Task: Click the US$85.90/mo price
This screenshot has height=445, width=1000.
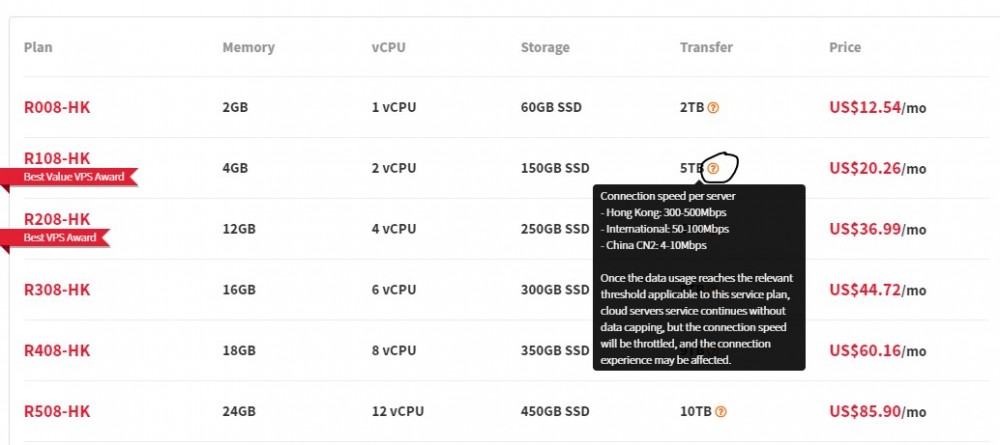Action: [x=877, y=411]
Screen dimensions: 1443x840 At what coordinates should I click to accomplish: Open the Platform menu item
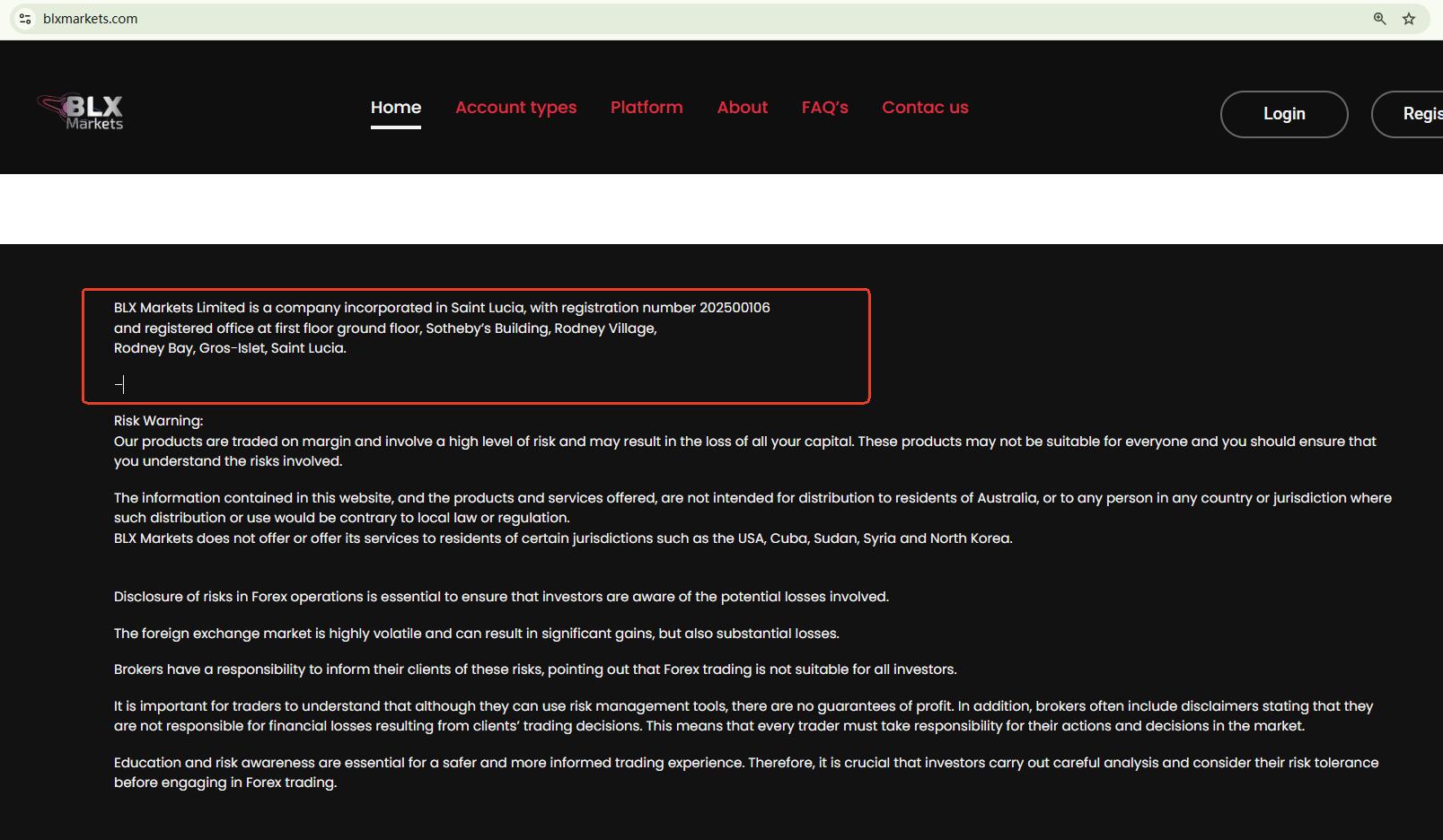coord(647,108)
○ ○ ○ ○ ○
Rewrite the entries above, replacing "Open" with "Expand" and keeping everything else unchanged. Omit the pictures from your answer.

Task: Click the US$85.90/mo price
This screenshot has height=445, width=1000.
Action: [x=877, y=411]
Screen dimensions: 1443x840 At what coordinates should I click to accomplish: Expand the Platform menu item
coord(647,108)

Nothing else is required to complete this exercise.